Even on iOS, the rollout has been gradual. As of early May 2026, it’s still in internal testing. Most beta users on TestFlight haven’t received the complete redesigned in-chat interface yet. Meta appears to be in no rush, they’re testing individual elements separately before committing to a full release. Worth noting: WhatsApp will also drop support for Android 5.0 and 5.1 from September 2026, which may push some users to upgrade hardware before they can access newer interface features.
Is the WhatsApp Liquid Glass Update Worth the Hype?

Honestly, it depends on what you use WhatsApp for. If you spend most of your time in group chats during commutes, you probably won’t notice the navigation bar has a soft fade effect. It’s not that kind of update.

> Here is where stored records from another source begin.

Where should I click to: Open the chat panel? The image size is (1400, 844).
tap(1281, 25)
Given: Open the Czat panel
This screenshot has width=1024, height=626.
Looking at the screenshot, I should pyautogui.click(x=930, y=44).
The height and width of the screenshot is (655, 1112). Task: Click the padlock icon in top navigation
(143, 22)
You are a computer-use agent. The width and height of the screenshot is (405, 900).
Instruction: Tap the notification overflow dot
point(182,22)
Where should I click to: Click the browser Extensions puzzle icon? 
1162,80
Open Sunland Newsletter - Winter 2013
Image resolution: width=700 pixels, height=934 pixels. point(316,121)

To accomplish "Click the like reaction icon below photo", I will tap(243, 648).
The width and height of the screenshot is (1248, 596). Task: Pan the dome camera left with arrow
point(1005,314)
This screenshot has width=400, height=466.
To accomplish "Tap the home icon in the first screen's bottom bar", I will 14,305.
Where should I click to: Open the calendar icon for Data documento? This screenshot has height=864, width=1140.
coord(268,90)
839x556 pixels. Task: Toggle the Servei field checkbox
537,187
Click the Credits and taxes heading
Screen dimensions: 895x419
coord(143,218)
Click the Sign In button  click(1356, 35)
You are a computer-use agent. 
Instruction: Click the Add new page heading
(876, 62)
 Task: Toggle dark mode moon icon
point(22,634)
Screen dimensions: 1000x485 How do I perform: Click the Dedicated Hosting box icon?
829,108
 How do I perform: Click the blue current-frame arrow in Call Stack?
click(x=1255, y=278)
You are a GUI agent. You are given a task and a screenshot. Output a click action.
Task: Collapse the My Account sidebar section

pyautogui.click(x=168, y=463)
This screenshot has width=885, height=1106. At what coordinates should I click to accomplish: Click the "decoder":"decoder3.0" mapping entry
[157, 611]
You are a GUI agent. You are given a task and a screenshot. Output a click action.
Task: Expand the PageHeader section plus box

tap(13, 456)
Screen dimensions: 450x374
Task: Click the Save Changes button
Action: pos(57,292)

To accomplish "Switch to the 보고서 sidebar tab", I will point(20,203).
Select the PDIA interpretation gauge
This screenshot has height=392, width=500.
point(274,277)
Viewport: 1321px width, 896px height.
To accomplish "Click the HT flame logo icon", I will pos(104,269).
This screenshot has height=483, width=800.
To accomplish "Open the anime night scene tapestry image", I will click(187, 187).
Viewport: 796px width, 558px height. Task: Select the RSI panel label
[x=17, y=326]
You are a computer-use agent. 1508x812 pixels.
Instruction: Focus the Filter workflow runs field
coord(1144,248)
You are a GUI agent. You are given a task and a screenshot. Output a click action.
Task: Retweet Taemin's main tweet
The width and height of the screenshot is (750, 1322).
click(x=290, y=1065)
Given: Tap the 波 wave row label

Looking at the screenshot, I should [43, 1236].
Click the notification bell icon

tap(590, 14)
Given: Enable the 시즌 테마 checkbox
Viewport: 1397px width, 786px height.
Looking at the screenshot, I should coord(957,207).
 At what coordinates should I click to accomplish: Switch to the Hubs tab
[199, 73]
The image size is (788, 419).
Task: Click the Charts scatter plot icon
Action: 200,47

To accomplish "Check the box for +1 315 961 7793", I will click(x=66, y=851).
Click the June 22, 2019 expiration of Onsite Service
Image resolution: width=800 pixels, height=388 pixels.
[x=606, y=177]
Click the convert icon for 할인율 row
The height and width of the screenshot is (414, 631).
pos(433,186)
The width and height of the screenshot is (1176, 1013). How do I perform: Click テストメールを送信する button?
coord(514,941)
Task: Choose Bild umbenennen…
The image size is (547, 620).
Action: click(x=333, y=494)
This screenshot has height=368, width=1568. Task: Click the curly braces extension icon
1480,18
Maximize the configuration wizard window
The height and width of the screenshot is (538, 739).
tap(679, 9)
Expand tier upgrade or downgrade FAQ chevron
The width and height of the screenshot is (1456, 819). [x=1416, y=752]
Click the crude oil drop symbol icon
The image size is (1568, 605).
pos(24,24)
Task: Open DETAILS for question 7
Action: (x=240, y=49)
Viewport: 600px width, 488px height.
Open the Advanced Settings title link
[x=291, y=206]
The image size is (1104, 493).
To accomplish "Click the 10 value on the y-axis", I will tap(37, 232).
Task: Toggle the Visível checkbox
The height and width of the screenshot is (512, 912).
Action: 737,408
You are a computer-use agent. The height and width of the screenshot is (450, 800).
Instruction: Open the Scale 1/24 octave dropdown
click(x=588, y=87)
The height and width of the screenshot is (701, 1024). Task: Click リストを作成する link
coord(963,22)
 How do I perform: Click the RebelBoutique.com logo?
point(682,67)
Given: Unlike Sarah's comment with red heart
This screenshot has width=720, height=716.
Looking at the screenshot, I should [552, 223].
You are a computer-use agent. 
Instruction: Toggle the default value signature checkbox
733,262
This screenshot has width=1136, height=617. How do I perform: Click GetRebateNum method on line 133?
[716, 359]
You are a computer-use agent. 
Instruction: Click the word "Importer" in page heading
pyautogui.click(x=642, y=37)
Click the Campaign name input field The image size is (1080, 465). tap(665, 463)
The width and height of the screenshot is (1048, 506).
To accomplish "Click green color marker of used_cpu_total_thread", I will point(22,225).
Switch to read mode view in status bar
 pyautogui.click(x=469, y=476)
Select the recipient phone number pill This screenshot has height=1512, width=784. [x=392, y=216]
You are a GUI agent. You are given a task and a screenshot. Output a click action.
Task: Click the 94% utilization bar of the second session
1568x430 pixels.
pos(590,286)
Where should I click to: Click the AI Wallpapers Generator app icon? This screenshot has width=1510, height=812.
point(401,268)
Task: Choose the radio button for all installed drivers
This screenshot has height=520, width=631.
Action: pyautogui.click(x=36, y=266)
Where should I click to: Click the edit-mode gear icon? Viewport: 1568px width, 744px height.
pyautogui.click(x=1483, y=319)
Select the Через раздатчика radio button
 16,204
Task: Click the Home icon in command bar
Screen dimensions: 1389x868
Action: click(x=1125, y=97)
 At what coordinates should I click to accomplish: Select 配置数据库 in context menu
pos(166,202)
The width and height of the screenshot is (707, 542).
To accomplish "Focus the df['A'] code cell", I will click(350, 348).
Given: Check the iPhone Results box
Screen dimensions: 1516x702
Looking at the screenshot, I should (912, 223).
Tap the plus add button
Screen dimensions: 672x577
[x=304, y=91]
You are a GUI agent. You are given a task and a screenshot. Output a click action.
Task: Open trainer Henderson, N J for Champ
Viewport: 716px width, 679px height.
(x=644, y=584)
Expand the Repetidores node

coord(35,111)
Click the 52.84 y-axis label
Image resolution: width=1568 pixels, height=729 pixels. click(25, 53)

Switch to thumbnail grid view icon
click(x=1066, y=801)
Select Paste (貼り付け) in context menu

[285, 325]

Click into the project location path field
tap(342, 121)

But if you care about how your tools look and feel, and plenty of people genuinely do, this is a real improvement. The old WhatsApp UI has never been ugly, but it’s always felt a bit utilitarian. The Liquid Glass redesign brings it closer to feeling like a native iOS app rather than a cross-platform app that happens to run on iPhone. That friction reduction matters over the long run.
The floating chat bar is the change that’ll register most immediately. After a few days with it, going back to a fixed solid strip will probably feel clunky, which is usually how you know a design decision was correct.
Frequently Asked Questions About WhatsApp Liquid Glass
What is WhatsApp Liquid Glass?
WhatsApp Liquid Glass is a UI redesign that introduces translucent, frosted-glass effects to the app’s navigation bars, chat input bar, and other interface elements. It’s inspired by Apple’s iOS 26 design language and gives the app a more layered, modern appearance.
Is WhatsApp Liquid Glass available now?
As of May 2026, the full Liquid Glass redesign is not yet available to the general public or even most beta users. Parts of it, like the updated voice message player, have rolled out to select iOS beta testers. The complete in-chat redesign is still in internal testing.
Will WhatsApp Liquid Glass come to Android?
Meta has not confirmed a timeline for Android. Since the design relies heavily on iOS 26’s system-level rendering capabilities, Android will likely receive a version of the redesign, but it may look different and arrive considerably later.
How do I get the WhatsApp Liquid Glass update?
Currently, you can’t unless you’re in a select internal beta group. Joining TestFlight gives you early access to WhatsApp beta builds, but even most TestFlight users haven’t received the Liquid Glass interface yet. Watch WABetaInfo for updates on when it widens.
Does the Liquid Glass update change how WhatsApp works?
No. This is purely a visual redesign. Messaging, calling, encryption, groups, and all other functionality remain unchanged.
What’s the biggest difference between the old WhatsApp UI and Liquid Glass?
The most noticeable change is the chat input bar, it shifts from a fixed, opaque element to a floating, translucent one. The navigation bar at the top of chats also goes transparent, letting the wallpaper show through. Together, the changes create a sense of depth that the old flat UI doesn’t have.
Does WhatsApp Liquid Glass affect battery or performance?
Potentially, yes. Blur and transparency effects require more GPU processing than flat UI. Meta says the design is optimised for iOS 26 hardware, which suggests older devices may see reduced effects or slightly different rendering to preserve performance.
When will WhatsApp Liquid Glass be fully released?
Meta has not announced a specific release date. Given the gradual rollout and the fact that internal testing is still ongoing as of May 2026, a wide public release likely won’t happen until later in 2026 at the earliest.